他にもピナコールカップリング,TMSジアゾメタンによる一炭素環拡大反応,分子内DA反応,クライゼン転位,閉環メタセシスなど教科書に出てきそうな反応で複雑な炭素骨格を構築しています。
アレンへのシアン化水素付加で,初期の段階で窒素原子を含む四級不斉中心部分を作った事が効率的合成に繋がったことも,著者は強調しています。不斉合成が可能かが気になります。
The key feature is “skeletal editing” via hydrodealkenation, which combines three classical reactions: ozonolysis, deacylation, and an intramolecular Mannich reaction. This process occurs efficiently in a one-pot system and results in an interesting skeletal transformation. Since the process yields a common substructure among numerous aconitine-related compounds, it may be applicable to the modular synthesis of the aconitine family.
Complex carbon skeletons can also be constructed using reactions described in textbooks, such as pinacol coupling, one-carbon ring expansion using TMS diazomethane, intramolecular DA reactions, Claisen rearrangements, and ring-closing metathesis.
The authors emphasize that introducing a nitrogen-containing quaternary chiral center at an early stage, via the addition of hydrogen cyanide to an allenic compound, made the synthesis efficient. The feasibility of asymmetric synthesis is an interesting point.
Saxitoxin and related natural products uploaded.
https://www.ohira-sum.com/wp-content/uploads/2025/11/nat25-646-351.pdf
プロリンとセリンの誘導体をラジカルカップリングさせて炭素骨格をつくり,C-Hアミノ化環化で多くのSTXに変換できる重要中間体に導きます。多くの反応がワンポットで行われ,一人で3日間に9g以上合成できたとのこと。アイデアリティ71% 。多くの関連天然物がここから数段階で合成できます。さすがBaran先生。
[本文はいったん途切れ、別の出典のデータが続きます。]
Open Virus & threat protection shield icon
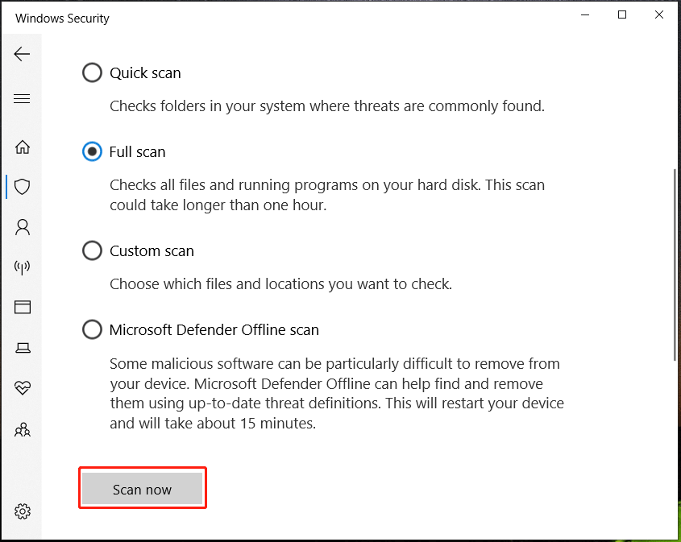Viewport: 681px width, 542px height. tap(23, 187)
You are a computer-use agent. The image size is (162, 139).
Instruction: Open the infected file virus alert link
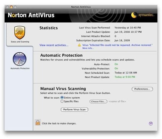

加えてネオSTXの初合成も達成しています。最終的には短工程ですが,窒素の酸化のタイミングとかヒドロキシルアミンの保護とか相当な苦労の結果のようです。
原料となる4-ヒドロキシルプロリンの実用的合成も重要で,有望な酸化酵素を改変して,プロリンからの収率を61%まで上げています。
ラジカル反応,後期酸化,生物的手法とまさにハイブリッド天然物合成です。
Proline and serine derivatives undergo radical coupling to form a carbon skeleton. This process leads to a key intermediate via C-H amination cyclization. Many of these reactions occur in a single pot, enabling a single researcher to synthesize over 9 g of the intermediate in three days. The ideality is 71%. This intermediate can be converted into numerous related natural products in just a few steps. This is truly impressive work by Professor Baran.
Additionally, the first synthesis of neo-STX has been achieved. Although the final route is short, it appears to be the result of considerable effort, such as timing the nitrogen oxidation and protecting the hydroxylamine.
The practical synthesis of the starting material, 4-hydroxyproline, is also significant. Genetically modifying a promising oxidase increased the yield from proline to 61%.
This is truly hybrid natural product synthesis, incorporating radical reactions, late-stage oxidation, and biological methods.